Der Mensch als Verwertungsmasse
Im modernen Imperialismus geht es damit nicht mehr nur um die Ausbeutung von Rohstoffen und Arbeitskräften vor Ort. Der Kapitalexport in Billiglohnländer mit begehrten Rohstoffen wird ergänzt durch den Import von Arbeitskräften in die Zentren. So sparen sich die westlichen Imperien nicht nur die Ausbildungskosten. Sie drücken obendrein die Löhne. Und jeder syrische Arzt, jede somalische Krankenschwester, jede bulgarische Altenpflegerin fehlt im Heimatland. So kann man effektiv die armen Staaten klein und arm halten – Wettbewerb in Aktion.
Dahinter steckt ein zutiefst kapitalistisches Menschenbild: Lohnabhängige sind danach eine bloße Ware, eine menschliche Verfügungs- und Verwertungsmasse für das Kapital. Das war zwar schon immer so in dieser Wirtschaftsordnung. Doch die Globalisierung macht es nun sicht- und spürbarer.

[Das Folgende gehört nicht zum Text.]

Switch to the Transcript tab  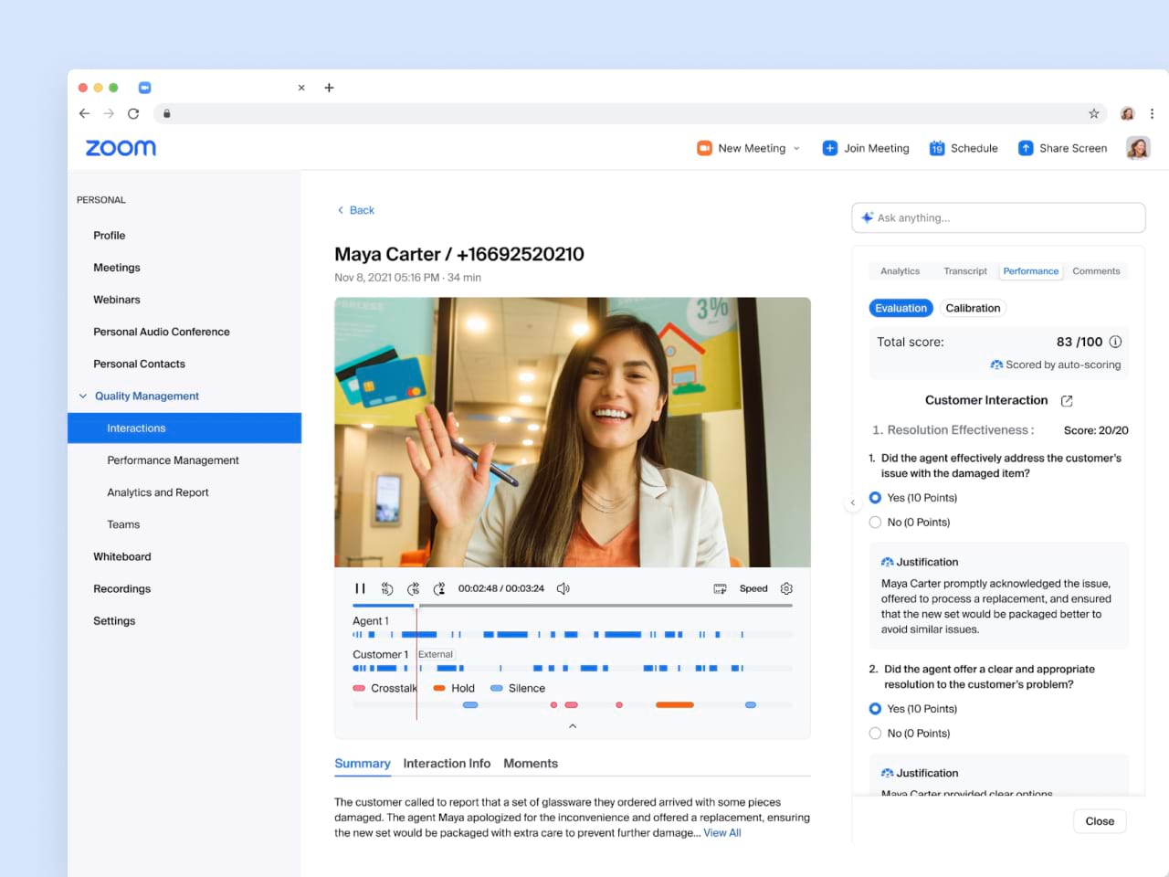[964, 271]
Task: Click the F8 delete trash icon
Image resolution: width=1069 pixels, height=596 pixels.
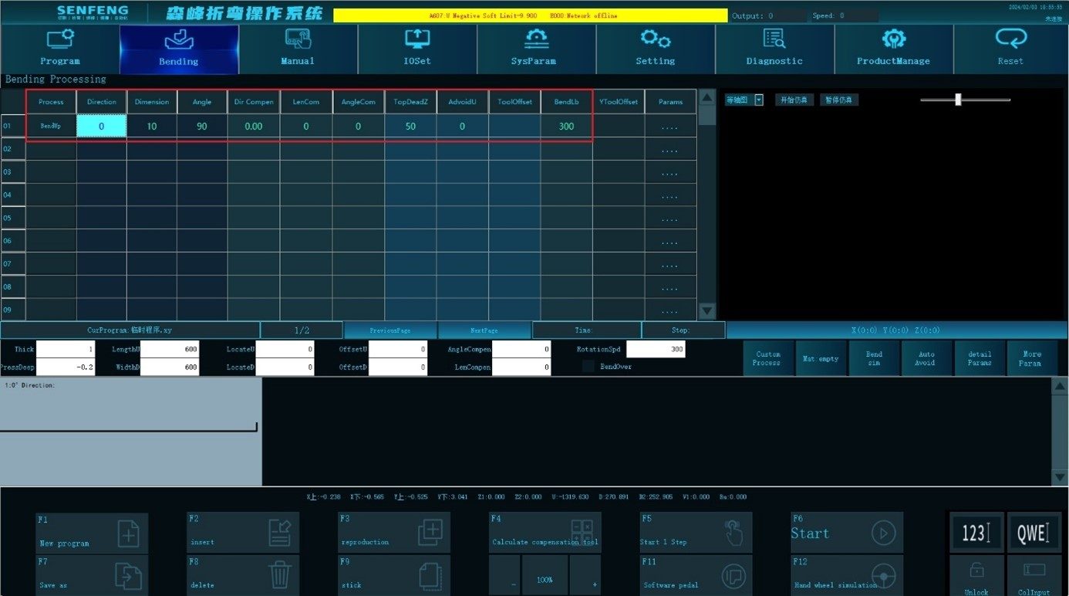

Scheinlinke Zuträger der Herrschenden
Die Reduktion des Menschen auf seine Verwertbarkeit müsste alle Linken auf die Barrikaden treiben. Das passiert ersichtlich nicht. Stattdessen verstrickt sich die in Regierungsämter eingebundene, zum Schein ihrer selbst mutierte "Linke" in Floskeln der Herrschenden. Wer an Kritik an der Migrationspolitik der Ausbeuter auch nur denkt, wird zum Rassisten abgestempelt. Damit überlässt sie Rechtsaußen dieses wichtige Thema.
Den Herrschenden spielt sie so munter in die Hände. Denn rechte Kritik an ihrer Migrationspolitik ist meist ein zahnloser Tiger. Diese schießt selten gegen die Eigentumsverhältnisse, ihre Profiteure und politischen Manager, die derart neokolonialen Menschenhandel erst ermöglichen. Sie richtet sich vielmehr meist gegen die Betroffenen selbst – als wäre es nicht menschlich, der durch die globalen Verhältnisse verursachten Armut zu entfliehen und nach besseren Lebensbedingungen zu suchen.
Eine echte Linke würde sich vehement gegen die aggressive imperiale Außenpolitik ihrer Regierung stellen: Gegen die fortgesetzte wirtschaftliche Erpressung der Entwicklungsländer, gegen Waffenlieferungen und ausbeuterischen Kapitalexport, gegen das Anzetteln von Kriegen, ganz allgemein gegen die uferlose Unterdrückung von Lohnabhängigen. Dazu gehört das Anlocken von Fachkräften mit dem einzigen Ziel, sie zu billigen Knechten im imperialistischen Deutschland zu machen.
Nein, Deutschland ist kein Paradies für Migranten, sondern Teil eines imperialen Unterdrücker-Bündnisses unter Führung der USA. Deutschland ist ein moderner Kolonialherren-Staat, der arme Länder niederkonkurriert und die selbst mit verursachte Not der Migranten und Flüchtlinge ausnutzt, um sie gegen Einheimische auszuspielen, Löhne unten zu halten und sich vor Sozialprogrammen zu drücken. Eine Linke, die das nicht kritisiert, ist alles Mögliche, aber kein bisschen links.